Si son mayorías o son
minorías, no es el tema. Sí que las posibilidades de formación y capacidad
represiva de la institución uniformada, representan un recurso valioso para
combatir a quienes, sin duda alguna, cada día que transcurre exhiben mayor
posibilidad de avance en su sometimiento de la población pacífica y
desarmada. Por otra parte, en un país en
donde el culto al pretorianismo pareciera estar enquistado en la visión del
presente y del futuro de la nación, siempre resultará más honroso saber que se
cuenta con una organización armada para la defensa, la salvaguarda de la Patria
y de su población, antes que tratar de convencerlos de que son más útiles
arreando pollos, ordeñando vacas y criando cerdos.
El hampa ha declarado
la guerra a todo lo largo y ancho del país.
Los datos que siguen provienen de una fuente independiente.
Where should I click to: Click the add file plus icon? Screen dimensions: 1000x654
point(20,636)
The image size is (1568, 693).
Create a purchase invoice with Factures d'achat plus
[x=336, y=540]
Ha asesinado a más de 200 mil
personas en sólo diez años. Y ha demostrado lo que sí es una guerra en la que
las armas están de una sola parte, y las vidas las ponen los desarmados. Lo que
no existe es esa tal “Guerra Económica”, porque ella, en verdad, no pasa de ser
un argumento discursivo y justificativo de un fracaso no admitido. En otras
palabras, una simple excusa.
El Poder Ejecutivo y
el Legislativo saben que están ante una situación y realidad que no justifica
discusiones. Que exige soluciones inmediatas. Los ciudadanos, más que diatribas
y escarceos políticos, exigen acciones. La recuperación de la esperanza también
pasa por evitar que el hampa siga haciendo sentir que goza de poder omnímodo.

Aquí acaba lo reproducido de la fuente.